------ WORKING DATA ------

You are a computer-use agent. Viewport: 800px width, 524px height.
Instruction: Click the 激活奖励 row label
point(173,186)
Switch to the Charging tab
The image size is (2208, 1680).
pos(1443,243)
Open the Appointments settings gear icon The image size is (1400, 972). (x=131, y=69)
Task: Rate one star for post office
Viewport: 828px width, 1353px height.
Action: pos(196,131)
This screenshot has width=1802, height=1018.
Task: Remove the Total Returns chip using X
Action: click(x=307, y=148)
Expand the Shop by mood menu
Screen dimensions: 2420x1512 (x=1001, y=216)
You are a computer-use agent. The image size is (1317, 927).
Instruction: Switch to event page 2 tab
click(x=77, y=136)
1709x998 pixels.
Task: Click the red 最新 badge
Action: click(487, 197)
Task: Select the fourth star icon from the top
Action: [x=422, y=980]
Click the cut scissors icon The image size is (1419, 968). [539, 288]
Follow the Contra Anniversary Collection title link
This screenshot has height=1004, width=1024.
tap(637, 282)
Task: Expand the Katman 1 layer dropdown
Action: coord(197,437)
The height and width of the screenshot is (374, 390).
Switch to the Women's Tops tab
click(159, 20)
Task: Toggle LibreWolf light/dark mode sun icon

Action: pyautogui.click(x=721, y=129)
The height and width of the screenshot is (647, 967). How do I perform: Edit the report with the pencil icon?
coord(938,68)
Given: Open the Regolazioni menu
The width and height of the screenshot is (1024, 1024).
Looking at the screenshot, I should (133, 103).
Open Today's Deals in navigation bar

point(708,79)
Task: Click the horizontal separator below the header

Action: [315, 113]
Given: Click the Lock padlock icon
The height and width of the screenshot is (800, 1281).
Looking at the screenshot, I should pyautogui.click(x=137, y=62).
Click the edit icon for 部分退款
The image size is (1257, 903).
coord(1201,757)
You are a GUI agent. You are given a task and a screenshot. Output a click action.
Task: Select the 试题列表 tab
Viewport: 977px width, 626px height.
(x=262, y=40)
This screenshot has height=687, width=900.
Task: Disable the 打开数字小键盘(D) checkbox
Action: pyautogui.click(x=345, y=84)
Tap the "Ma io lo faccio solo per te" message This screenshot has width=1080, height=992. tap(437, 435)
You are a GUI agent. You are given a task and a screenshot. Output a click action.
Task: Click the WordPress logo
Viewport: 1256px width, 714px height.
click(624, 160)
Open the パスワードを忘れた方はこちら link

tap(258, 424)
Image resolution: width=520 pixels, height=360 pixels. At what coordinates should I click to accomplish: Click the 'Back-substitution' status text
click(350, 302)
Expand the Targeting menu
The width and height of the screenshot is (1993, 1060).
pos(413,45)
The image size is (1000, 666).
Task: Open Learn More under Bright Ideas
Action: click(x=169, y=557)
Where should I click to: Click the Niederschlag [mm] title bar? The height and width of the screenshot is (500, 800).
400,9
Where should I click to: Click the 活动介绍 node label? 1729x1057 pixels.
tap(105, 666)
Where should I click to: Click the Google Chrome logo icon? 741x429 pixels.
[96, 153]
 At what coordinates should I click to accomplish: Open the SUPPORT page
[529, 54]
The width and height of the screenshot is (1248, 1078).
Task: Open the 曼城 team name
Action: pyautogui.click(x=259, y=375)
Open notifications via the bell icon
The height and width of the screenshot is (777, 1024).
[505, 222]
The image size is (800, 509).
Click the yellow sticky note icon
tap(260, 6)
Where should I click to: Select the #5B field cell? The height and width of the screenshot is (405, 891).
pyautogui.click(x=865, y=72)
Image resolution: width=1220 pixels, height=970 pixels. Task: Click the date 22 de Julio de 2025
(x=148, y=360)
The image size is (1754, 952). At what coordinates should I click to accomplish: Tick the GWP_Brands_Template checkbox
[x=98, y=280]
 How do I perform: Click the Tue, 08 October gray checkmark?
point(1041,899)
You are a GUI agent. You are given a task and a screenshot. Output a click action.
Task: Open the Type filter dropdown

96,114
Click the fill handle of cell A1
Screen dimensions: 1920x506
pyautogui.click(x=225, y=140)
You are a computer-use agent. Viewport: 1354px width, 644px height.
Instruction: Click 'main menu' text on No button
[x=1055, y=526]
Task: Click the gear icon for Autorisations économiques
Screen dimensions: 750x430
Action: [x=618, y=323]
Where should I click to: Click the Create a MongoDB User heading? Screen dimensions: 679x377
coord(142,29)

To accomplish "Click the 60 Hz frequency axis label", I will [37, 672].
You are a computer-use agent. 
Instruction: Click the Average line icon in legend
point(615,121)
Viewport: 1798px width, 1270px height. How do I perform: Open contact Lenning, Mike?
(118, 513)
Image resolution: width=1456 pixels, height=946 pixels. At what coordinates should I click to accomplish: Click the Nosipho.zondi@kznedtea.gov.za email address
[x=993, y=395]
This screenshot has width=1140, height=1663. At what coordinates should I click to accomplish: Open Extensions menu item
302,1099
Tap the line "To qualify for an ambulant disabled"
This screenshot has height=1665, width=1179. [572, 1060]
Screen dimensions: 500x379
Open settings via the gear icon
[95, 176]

------

> DIRECTIONS
Output each line exactly, from the first line of the data down to the line that contains "Task: Select the 试题列表 tab", both included.

> RESPONSE TO THE TASK
You are a computer-use agent. Viewport: 800px width, 524px height.
Instruction: Click the 激活奖励 row label
point(173,186)
Switch to the Charging tab
The image size is (2208, 1680).
pos(1443,243)
Open the Appointments settings gear icon The image size is (1400, 972). (x=131, y=69)
Task: Rate one star for post office
Viewport: 828px width, 1353px height.
Action: pos(196,131)
This screenshot has width=1802, height=1018.
Task: Remove the Total Returns chip using X
Action: click(x=307, y=148)
Expand the Shop by mood menu
Screen dimensions: 2420x1512 (x=1001, y=216)
You are a computer-use agent. The image size is (1317, 927).
Instruction: Switch to event page 2 tab
click(x=77, y=136)
1709x998 pixels.
Task: Click the red 最新 badge
Action: click(487, 197)
Task: Select the fourth star icon from the top
Action: [x=422, y=980]
Click the cut scissors icon The image size is (1419, 968). [539, 288]
Follow the Contra Anniversary Collection title link
This screenshot has height=1004, width=1024.
tap(637, 282)
Task: Expand the Katman 1 layer dropdown
Action: coord(197,437)
The height and width of the screenshot is (374, 390).
Switch to the Women's Tops tab
click(159, 20)
Task: Toggle LibreWolf light/dark mode sun icon

Action: pyautogui.click(x=721, y=129)
The height and width of the screenshot is (647, 967). How do I perform: Edit the report with the pencil icon?
coord(938,68)
Given: Open the Regolazioni menu
The width and height of the screenshot is (1024, 1024).
Looking at the screenshot, I should (133, 103).
Open Today's Deals in navigation bar

point(708,79)
Task: Click the horizontal separator below the header

Action: [315, 113]
Given: Click the Lock padlock icon
The height and width of the screenshot is (800, 1281).
Looking at the screenshot, I should pyautogui.click(x=137, y=62).
Click the edit icon for 部分退款
The image size is (1257, 903).
coord(1201,757)
You are a GUI agent. You are given a task and a screenshot. Output a click action.
Task: Select the 试题列表 tab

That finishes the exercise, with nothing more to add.